My preference is polishing, but the maintenance would be awful here in FL. And as you guys know from my other thread, burnishing enhances to look of a factory cast piece without dramatically altering the aesthetics.

The triple tree had some dings which I smoothed out using a 400 grit Satin-Glo greasless compound on a sewn cotton wheel. Then I threw it in the tank.

The carb cover also some some dings, but this time used a more aggressive cutting bar before burnishing. It helped get some of the waviness out of it, but I didn't want to take it all out.
Here is after blasting.

In the process of blasting out the flywheel cover. I used a putty knife on the baked on chain sludge. Then my boy kept blasting before it went in the tank. I wasn't thrilled about the finish, so I also smoothed it out with the cutting bar on the buffer and re burnished it.

Today was a little less organized.
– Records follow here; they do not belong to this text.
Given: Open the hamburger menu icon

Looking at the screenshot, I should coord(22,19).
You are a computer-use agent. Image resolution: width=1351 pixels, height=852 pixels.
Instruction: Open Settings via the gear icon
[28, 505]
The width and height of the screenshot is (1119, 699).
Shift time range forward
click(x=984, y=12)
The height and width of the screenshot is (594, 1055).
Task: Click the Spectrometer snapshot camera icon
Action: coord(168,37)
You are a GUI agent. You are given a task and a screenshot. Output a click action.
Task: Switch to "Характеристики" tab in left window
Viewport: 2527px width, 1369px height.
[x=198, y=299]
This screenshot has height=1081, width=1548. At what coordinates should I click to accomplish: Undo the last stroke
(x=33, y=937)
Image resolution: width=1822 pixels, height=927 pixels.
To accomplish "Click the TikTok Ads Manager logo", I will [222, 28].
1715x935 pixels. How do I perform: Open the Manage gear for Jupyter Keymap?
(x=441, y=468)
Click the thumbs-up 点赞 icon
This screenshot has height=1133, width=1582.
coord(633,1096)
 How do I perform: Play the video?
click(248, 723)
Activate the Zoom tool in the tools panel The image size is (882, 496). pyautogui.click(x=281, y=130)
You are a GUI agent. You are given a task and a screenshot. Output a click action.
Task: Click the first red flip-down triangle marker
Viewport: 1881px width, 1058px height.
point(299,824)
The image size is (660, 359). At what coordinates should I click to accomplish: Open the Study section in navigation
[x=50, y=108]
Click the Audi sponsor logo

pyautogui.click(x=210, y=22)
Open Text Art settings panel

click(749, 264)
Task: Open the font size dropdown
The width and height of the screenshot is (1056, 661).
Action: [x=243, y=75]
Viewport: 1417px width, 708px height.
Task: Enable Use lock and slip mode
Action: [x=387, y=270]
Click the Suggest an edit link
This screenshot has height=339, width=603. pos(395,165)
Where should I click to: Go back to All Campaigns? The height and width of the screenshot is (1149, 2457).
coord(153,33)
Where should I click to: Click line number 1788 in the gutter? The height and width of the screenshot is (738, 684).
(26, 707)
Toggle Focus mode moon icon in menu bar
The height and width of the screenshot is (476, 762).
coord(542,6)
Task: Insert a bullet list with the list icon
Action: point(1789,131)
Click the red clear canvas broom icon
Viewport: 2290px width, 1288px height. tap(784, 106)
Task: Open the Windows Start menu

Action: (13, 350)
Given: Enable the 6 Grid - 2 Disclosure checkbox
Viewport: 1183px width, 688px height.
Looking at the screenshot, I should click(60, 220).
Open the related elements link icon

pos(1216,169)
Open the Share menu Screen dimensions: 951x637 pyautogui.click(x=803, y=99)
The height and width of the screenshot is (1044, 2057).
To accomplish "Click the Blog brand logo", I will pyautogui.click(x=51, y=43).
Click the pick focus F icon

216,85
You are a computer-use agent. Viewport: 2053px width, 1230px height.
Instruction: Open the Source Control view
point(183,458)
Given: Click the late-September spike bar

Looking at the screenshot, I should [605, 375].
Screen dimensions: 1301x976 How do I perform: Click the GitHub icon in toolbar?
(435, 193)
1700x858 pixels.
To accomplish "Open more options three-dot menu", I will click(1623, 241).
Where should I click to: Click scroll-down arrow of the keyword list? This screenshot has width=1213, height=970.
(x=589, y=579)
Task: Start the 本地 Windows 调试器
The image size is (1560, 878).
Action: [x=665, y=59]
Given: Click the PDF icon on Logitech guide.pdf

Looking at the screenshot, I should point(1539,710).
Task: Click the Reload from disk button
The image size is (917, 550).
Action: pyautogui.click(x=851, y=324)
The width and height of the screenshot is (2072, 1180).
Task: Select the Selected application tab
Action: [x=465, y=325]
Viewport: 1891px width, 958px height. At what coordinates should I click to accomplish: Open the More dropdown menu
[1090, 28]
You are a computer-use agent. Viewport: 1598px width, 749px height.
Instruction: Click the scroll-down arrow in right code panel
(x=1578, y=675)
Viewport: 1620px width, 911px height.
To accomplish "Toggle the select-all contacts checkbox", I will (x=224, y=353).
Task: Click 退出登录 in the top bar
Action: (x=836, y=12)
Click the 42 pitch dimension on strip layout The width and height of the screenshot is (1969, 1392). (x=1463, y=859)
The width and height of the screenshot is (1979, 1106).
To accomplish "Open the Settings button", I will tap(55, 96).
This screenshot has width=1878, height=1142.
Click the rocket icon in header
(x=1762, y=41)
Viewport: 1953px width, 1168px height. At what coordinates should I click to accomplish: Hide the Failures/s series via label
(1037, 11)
I worked on wheels, hubs, etc,.
Wheels. Overall great shape and just typical rust on the inside.

The first challenge is the sleeve between the wheel hubs has virtually the same ID as the 6201 bearing ID. I asked my boy to come up with some solutions--once he understood the problem. He described a a tool which of course I don't have. So bust out the welder.

I just used a sacrificial bolt and welded the head to the inner race. Now I could press it out from the right side.

After stripping the paint from the wheels I figured it would save me time to just acid dip them so I could work on other things. The zinc plated brake levers, sprocket, and hardware also went in the acid to remove old zinc. Here is the sprocket after the acid.

After neutralizing the acid dipped parts they went in the blaster to knock of anything left behind.

Of course I couldn't help but letting them swim in the tank with a high pH burnishing solution to make sure the HCL was dead.

My neighbor Maverick has been such a great help. When I say neighbor I mean he's close enough to where my wife walks the dog in his neighborhood. He came by this morning, dropped off some copies of factory manuals and helped me understand the questions I had. He's been helpful and generous.

Here are some brake hub pics. Someone went through the trouble to remove the lining from the shoe for me.

I did the same semi-polish and burnish after to the brake hub. These actually could mirror polish, but the maintenance would be a nightmare.

Misc burnished parts which will be re-plated.



Active Member
Wow, great job. Does your neighbor happen have a digitized copy of that manual? Or just scans, would be easy to make a pdf of it.